**Tarea asignada**
Transcribe tal cual el pasaje del texto de más abajo sobre la secuencia de Lolita, comenzando por "Por el contrario, Kubrick" y continuando hasta "Fuente: Elaboración propia.".

**Texto fuente**
Por el contrario, Kubrick retrasa y pone en duda el encuentro de ambas miradas mediante una brillante estructura del montaje:
Nº de plano | Descripción |
01 | Plano general de Lolita leyendo en el jardín |
02 | Plano de conjunto desde la hierba que muestra a Humbert y Charlotte a la madre de Lolita (Shelley Winters) saliendo al exterior. |
03 | Primer plano de Humbert contemplando a la adolescente (F.3) |
04 | Plano general de Lolita bajo el sol |
05 | Plano medio de Humbert y Charlotte |
06 | Repetición de Plano 04 |
07 | Repetición de escala de Plano 05 |
08 | Primer plano de Lolita |
09 | Mediante montaje directo al corte, introducción de un plano de La maldición de Frankenstein (Terence Fisher, 1958) |
Tabla 01: Primer encuentro entre Lolita y Humbert. Fuente: Elaboración propia.
En primer lugar, vemos cómo la focalización está situada durante gran parte del lado de Humbert. El plano 03 (F.3) resulta clave para poder enhebrar el resto de la secuencia. Kubrick se detiene en primer lugar sobre el rostro y, mediante un cambio de iluminación que juega con el tejado de la casa, le ilumina en su gesto de mirar a la adolescente. El primer plano de Mason, en un nivel significante, resulta además ambiguo: su expresión no es de placer, ni de sorpresa, ni muestra la crueldad que desatará contra la joven varios minutos de metraje después. Es un hombre perdido, súbitamente atravesado por un tipo de dolor que se mueve peligrosamente en la linde del amor romántico pero que no corresponde con sus normas éticas.
Fig. 03: Lolita (íd., Stanley Kubrick, 1962)
Desde él –desde esa mirada entre la fascinación y la conciencia del desastre que se avecina- podemos entender los planos 04 y 06, que responden no tanto a la creación de un personaje autónomo sino a la mostración visual de esa fantasía que su ensoñación está creando. Incluso en los planos 05 y 07, convenientemente atravesados sobre el cuerpo de Lolita, la sombra de su fascinación reverbera desde el espacio off. Charlotte, la tercera en discordia, es mostrada como ese espantajo ingenuo que queda fuera del juego de miradas entre Humbert y su hija. De hecho, mientras el protagonista masculino realiza auténticos esfuerzos para no mirar a Lolita, la pequeña mantiene su mirada estática sobre el hombre. Sin embargo, la cinta no mostrará aquí explícitamente un primer plano de Humbert siendo mirado por Lolita, sino que antes bien, cerrará irónicamente al contraponer dos primeros planos (08 y 09): el de la pequeña y, acto seguido, el de Christopher Lee con el rostro desfigurado mirando directamente a cámara en una proyección de La maldición de Frankenstein.

Datos de objetivos de clic
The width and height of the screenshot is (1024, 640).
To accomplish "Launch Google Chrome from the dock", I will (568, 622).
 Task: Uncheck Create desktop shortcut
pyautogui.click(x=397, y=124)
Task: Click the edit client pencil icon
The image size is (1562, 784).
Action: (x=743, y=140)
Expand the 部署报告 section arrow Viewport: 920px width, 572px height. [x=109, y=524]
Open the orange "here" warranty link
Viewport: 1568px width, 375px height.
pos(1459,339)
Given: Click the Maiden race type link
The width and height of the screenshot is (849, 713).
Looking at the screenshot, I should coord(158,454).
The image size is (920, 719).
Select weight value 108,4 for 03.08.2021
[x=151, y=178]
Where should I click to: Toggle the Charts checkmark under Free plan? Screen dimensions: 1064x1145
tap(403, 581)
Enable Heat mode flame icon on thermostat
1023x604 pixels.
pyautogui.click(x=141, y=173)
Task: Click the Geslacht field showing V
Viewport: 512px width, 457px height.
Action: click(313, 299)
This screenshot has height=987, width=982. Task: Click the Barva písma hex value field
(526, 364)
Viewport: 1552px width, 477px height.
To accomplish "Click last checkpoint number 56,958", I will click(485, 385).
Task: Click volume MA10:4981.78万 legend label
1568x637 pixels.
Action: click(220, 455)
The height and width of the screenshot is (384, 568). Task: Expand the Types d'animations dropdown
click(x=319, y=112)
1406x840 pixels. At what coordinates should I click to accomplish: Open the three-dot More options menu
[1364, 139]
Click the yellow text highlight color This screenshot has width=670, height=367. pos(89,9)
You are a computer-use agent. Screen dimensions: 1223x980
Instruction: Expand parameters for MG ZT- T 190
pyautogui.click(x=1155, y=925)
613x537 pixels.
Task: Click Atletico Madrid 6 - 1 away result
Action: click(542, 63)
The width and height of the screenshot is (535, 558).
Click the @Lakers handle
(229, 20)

**Respuesta redactada**
Por el contrario, Kubrick retrasa y pone en duda el encuentro de ambas miradas mediante una brillante estructura del montaje:
Nº de plano | Descripción |
01 | Plano general de Lolita leyendo en el jardín |
02 | Plano de conjunto desde la hierba que muestra a Humbert y Charlotte a la madre de Lolita (Shelley Winters) saliendo al exterior. |
03 | Primer plano de Humbert contemplando a la adolescente (F.3) |
04 | Plano general de Lolita bajo el sol |
05 | Plano medio de Humbert y Charlotte |
06 | Repetición de Plano 04 |
07 | Repetición de escala de Plano 05 |
08 | Primer plano de Lolita |
09 | Mediante montaje directo al corte, introducción de un plano de La maldición de Frankenstein (Terence Fisher, 1958) |
Tabla 01: Primer encuentro entre Lolita y Humbert. Fuente: Elaboración propia.